Given text →
This Wednesday,
Alan and I tried a change of pace, abandoned the library, and met in Market Square instead. I was
optimistic, hoping that a change of setting would help the flow of
conversation. I was surprised when he
had two of his friends along. After
introductions, I learned that one of his friends was originally from Taiwan,
and the other was also from China. Though
the shy side of me was quaking in fear just a bit, I decided to make the best
of the situation.
The main topic
that I wanted to discuss was how humor in China is different from humor
here. To this end, we spent a lot of our
time exchanging jokes. Most of Alan and
his Chinese friend’s jokes were actually riddles. The first one they told, which I’m pretty
sure I’ve heard sometime before, went like this:
“Nathan’s
father has three sons.
The first is
named Son One
The second is
named Son Two
What is the
third son’s name?”

Listed entries →
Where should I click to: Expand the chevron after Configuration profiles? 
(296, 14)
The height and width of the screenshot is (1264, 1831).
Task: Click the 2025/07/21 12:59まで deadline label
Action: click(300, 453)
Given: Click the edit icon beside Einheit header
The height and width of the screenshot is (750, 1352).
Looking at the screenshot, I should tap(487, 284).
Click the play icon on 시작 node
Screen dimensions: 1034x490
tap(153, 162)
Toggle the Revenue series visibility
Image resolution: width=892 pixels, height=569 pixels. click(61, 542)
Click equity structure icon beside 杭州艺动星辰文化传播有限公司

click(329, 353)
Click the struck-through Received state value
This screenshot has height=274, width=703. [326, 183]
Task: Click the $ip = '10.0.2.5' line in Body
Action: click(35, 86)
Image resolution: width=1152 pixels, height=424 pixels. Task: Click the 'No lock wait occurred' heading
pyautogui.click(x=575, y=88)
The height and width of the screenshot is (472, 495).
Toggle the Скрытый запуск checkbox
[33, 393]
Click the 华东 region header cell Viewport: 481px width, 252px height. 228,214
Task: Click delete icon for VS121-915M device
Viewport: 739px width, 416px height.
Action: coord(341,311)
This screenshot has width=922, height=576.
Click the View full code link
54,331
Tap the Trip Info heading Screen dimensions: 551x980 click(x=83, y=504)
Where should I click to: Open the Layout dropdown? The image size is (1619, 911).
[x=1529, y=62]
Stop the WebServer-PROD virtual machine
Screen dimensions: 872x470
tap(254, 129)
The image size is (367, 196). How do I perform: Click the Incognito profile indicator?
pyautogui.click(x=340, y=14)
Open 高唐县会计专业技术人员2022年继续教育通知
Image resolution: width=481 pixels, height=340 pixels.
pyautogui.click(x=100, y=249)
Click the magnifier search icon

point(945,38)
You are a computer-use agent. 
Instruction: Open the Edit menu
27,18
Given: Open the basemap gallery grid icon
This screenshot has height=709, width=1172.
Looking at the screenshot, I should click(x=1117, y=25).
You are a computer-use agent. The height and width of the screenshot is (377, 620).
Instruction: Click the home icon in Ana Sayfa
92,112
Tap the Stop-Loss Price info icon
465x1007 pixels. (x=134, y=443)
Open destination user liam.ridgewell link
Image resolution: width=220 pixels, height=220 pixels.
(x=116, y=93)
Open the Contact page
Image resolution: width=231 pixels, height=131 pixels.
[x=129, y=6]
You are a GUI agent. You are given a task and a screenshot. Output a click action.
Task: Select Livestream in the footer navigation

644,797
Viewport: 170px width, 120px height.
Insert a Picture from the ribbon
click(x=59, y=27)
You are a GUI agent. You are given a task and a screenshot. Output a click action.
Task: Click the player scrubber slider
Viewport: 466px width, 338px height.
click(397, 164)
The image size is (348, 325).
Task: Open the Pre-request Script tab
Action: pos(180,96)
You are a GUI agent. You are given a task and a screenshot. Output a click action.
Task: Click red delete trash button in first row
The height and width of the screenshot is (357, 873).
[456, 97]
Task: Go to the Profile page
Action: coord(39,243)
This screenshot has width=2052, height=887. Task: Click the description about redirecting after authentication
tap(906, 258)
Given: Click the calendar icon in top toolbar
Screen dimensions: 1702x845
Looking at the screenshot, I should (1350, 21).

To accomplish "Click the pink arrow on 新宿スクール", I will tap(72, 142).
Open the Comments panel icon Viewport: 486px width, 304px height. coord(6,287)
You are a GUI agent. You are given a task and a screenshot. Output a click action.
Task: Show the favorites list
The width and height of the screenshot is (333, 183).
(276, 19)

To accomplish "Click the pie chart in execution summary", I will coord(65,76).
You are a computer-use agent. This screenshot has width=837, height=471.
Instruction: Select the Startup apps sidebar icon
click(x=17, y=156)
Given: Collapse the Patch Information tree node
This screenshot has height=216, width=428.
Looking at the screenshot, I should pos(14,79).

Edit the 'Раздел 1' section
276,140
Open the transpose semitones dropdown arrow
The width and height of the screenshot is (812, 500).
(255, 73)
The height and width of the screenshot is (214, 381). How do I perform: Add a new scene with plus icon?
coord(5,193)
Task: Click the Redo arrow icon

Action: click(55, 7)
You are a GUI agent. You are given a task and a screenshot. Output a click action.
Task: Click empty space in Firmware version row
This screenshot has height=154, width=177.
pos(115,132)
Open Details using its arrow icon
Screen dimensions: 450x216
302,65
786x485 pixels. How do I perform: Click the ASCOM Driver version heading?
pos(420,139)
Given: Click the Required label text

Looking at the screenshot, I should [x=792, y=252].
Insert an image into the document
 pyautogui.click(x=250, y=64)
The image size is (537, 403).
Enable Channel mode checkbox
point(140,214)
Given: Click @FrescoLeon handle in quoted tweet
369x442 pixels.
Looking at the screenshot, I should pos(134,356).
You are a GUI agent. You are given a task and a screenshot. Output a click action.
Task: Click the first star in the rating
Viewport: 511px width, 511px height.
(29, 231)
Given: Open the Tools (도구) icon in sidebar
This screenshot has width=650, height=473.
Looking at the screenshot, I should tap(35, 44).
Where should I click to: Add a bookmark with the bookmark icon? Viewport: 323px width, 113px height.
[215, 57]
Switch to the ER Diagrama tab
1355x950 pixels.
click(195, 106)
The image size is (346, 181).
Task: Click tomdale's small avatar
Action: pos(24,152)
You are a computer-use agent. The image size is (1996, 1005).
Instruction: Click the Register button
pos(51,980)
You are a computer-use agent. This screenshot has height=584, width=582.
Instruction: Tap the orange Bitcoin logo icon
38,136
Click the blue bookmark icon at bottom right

Required tasks →
- 1) Repeat the part of the Market Square post above starting at "The main topic" and ending at "has three sons.".
- 2) Using the Market Square post above, mark each statement yes or no, and quote the words that decide it.
(a) The meeting took place in the library.
(b) One of Alan's friends was originally from Taiwan.
(c) Most of the jokes told by Alan and his Chinese friend were riddles.
- 3) Answer these questions from the Market Square post above.
(a) On what day did the meeting happen?
(b) What was the main topic the writer wanted to discuss?
(c) In the riddle, what is the first son named?

Answers for the exercise →
- 1)
The main topic
that I wanted to discuss was how humor in China is different from humor
here. To this end, we spent a lot of our
time exchanging jokes. Most of Alan and
his Chinese friend’s jokes were actually riddles. The first one they told, which I’m pretty
sure I’ve heard sometime before, went like this:
“Nathan’s
father has three sons.

- 2)
(a) No: "abandoned the library, and met in Market Square instead"
(b) Yes: "one of his friends was originally from Taiwan"
(c) Yes: "Most of Alan and his Chinese friend’s jokes were actually riddles."

- 3)
(a) Wednesday
(b) How humor in China is different from humor here
(c) Son One